Start of Information provided

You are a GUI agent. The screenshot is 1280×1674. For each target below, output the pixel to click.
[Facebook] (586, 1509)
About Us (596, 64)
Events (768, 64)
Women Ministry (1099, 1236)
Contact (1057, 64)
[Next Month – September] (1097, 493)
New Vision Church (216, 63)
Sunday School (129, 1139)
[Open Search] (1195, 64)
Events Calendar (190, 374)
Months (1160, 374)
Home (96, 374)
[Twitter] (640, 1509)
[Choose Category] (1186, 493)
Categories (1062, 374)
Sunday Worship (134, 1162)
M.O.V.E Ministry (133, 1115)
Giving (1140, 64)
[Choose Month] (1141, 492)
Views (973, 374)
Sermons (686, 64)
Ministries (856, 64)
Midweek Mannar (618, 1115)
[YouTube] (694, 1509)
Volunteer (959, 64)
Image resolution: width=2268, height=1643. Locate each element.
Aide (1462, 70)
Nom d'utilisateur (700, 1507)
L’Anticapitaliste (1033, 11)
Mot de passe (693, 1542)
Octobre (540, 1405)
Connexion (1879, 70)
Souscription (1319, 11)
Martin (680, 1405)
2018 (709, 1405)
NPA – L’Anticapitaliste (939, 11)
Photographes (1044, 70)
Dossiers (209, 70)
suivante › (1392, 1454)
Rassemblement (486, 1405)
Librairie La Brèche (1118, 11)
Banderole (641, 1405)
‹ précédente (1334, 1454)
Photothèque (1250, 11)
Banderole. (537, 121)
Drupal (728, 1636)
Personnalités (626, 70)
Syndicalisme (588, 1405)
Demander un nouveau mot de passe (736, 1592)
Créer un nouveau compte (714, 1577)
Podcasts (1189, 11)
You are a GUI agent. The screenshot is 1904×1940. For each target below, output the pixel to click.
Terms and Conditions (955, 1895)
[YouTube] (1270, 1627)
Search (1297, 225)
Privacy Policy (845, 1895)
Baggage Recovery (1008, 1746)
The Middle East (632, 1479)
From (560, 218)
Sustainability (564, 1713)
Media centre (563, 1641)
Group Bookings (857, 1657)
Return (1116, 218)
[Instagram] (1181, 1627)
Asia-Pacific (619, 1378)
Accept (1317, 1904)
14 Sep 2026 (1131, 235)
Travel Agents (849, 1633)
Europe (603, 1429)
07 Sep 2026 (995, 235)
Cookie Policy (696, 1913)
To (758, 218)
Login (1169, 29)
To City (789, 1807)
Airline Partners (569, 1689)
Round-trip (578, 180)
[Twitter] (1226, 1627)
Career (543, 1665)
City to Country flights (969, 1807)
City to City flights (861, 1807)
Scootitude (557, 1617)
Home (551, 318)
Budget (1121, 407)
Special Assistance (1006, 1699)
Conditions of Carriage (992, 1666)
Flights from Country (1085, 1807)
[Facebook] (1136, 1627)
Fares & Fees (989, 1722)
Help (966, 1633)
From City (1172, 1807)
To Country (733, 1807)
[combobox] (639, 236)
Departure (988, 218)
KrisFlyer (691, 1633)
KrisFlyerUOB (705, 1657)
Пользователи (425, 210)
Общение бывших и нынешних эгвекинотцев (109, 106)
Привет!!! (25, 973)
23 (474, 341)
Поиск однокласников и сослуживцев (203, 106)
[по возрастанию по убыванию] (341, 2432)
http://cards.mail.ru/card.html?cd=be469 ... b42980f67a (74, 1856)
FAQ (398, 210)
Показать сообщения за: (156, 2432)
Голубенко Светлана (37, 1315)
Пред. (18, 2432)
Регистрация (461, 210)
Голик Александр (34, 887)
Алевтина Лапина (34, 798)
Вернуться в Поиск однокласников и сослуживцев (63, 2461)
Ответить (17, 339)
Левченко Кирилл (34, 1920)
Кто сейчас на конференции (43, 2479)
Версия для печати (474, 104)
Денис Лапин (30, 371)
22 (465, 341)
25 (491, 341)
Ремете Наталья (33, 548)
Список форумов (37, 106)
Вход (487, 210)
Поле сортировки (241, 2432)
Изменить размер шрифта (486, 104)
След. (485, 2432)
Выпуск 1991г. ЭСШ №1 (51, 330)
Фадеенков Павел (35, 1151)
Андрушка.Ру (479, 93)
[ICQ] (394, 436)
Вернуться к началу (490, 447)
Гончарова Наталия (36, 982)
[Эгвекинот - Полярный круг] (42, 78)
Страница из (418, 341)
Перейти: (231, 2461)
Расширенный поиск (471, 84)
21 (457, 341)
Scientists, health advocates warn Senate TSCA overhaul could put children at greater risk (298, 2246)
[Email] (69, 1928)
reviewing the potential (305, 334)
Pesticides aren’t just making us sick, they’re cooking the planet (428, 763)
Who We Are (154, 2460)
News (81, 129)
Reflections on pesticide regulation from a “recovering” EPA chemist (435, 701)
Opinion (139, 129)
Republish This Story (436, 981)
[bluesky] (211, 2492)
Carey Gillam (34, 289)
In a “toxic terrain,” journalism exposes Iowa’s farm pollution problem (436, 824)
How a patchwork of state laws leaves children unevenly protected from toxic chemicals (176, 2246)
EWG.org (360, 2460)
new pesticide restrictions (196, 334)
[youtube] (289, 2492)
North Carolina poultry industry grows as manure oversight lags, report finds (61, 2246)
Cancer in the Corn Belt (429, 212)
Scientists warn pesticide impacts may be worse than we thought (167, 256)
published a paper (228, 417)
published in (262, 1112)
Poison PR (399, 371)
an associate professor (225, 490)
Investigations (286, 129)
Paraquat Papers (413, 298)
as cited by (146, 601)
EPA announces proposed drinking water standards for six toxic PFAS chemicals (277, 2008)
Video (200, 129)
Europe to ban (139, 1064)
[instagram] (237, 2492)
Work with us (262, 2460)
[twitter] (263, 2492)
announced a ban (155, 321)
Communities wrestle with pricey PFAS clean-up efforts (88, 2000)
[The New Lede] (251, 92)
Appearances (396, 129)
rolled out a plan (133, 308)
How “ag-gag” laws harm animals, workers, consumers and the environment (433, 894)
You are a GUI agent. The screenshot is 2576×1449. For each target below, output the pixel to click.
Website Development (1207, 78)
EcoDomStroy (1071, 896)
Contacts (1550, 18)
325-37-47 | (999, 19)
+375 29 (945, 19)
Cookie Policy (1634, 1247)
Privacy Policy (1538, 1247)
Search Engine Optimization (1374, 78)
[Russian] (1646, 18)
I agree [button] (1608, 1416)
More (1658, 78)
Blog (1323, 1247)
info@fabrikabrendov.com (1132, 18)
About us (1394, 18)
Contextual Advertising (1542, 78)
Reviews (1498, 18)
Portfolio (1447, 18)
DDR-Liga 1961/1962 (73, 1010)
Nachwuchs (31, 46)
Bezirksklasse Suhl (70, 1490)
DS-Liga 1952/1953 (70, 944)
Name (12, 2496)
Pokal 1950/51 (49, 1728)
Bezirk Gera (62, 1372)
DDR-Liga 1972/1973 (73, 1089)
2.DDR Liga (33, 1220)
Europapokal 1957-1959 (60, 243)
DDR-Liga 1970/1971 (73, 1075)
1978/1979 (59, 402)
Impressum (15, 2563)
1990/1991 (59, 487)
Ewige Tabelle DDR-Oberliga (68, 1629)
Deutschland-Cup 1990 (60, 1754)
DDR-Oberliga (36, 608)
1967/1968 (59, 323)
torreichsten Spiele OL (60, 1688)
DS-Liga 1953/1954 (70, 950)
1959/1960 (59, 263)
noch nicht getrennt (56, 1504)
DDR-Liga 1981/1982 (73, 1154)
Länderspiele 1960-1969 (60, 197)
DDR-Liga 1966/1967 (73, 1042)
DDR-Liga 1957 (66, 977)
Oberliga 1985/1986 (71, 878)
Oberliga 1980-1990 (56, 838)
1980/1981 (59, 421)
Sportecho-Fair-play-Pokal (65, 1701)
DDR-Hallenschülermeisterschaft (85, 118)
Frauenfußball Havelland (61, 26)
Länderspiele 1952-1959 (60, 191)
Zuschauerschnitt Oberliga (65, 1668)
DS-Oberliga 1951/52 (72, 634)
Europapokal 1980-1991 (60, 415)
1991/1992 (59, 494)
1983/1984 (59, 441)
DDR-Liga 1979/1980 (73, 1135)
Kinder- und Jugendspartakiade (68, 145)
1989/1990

End of Information provided

● Exercise directions
Your reply should be nothing but the lines from the one containing "Video (200, 129)" through the last line above, copied exactly; please include both ends.

● Your response
Video (200, 129)
Europe to ban (139, 1064)
[instagram] (237, 2492)
Work with us (262, 2460)
[twitter] (263, 2492)
announced a ban (155, 321)
Communities wrestle with pricey PFAS clean-up efforts (88, 2000)
[The New Lede] (251, 92)
Appearances (396, 129)
rolled out a plan (133, 308)
How “ag-gag” laws harm animals, workers, consumers and the environment (433, 894)
You are a GUI agent. The screenshot is 2576×1449. For each target below, output the pixel to click.
Website Development (1207, 78)
EcoDomStroy (1071, 896)
Contacts (1550, 18)
325-37-47 | (999, 19)
+375 29 (945, 19)
Cookie Policy (1634, 1247)
Privacy Policy (1538, 1247)
Search Engine Optimization (1374, 78)
[Russian] (1646, 18)
I agree [button] (1608, 1416)
More (1658, 78)
Blog (1323, 1247)
info@fabrikabrendov.com (1132, 18)
About us (1394, 18)
Contextual Advertising (1542, 78)
Reviews (1498, 18)
Portfolio (1447, 18)
DDR-Liga 1961/1962 (73, 1010)
Nachwuchs (31, 46)
Bezirksklasse Suhl (70, 1490)
DS-Liga 1952/1953 (70, 944)
Name (12, 2496)
Pokal 1950/51 (49, 1728)
Bezirk Gera (62, 1372)
DDR-Liga 1972/1973 (73, 1089)
2.DDR Liga (33, 1220)
Europapokal 1957-1959 (60, 243)
DDR-Liga 1970/1971 (73, 1075)
1978/1979 (59, 402)
Impressum (15, 2563)
1990/1991 (59, 487)
Ewige Tabelle DDR-Oberliga (68, 1629)
Deutschland-Cup 1990 (60, 1754)
DDR-Oberliga (36, 608)
1967/1968 (59, 323)
torreichsten Spiele OL (60, 1688)
DS-Liga 1953/1954 (70, 950)
1959/1960 (59, 263)
noch nicht getrennt (56, 1504)
DDR-Liga 1981/1982 (73, 1154)
Länderspiele 1960-1969 (60, 197)
DDR-Liga 1966/1967 (73, 1042)
DDR-Liga 1957 (66, 977)
Oberliga 1985/1986 (71, 878)
Oberliga 1980-1990 (56, 838)
1980/1981 (59, 421)
Sportecho-Fair-play-Pokal (65, 1701)
DDR-Hallenschülermeisterschaft (85, 118)
Frauenfußball Havelland (61, 26)
Länderspiele 1952-1959 (60, 191)
Zuschauerschnitt Oberliga (65, 1668)
DS-Oberliga 1951/52 (72, 634)
Europapokal 1980-1991 (60, 415)
1991/1992 (59, 494)
1983/1984 (59, 441)
DDR-Liga 1979/1980 (73, 1135)
Kinder- und Jugendspartakiade (68, 145)
1989/1990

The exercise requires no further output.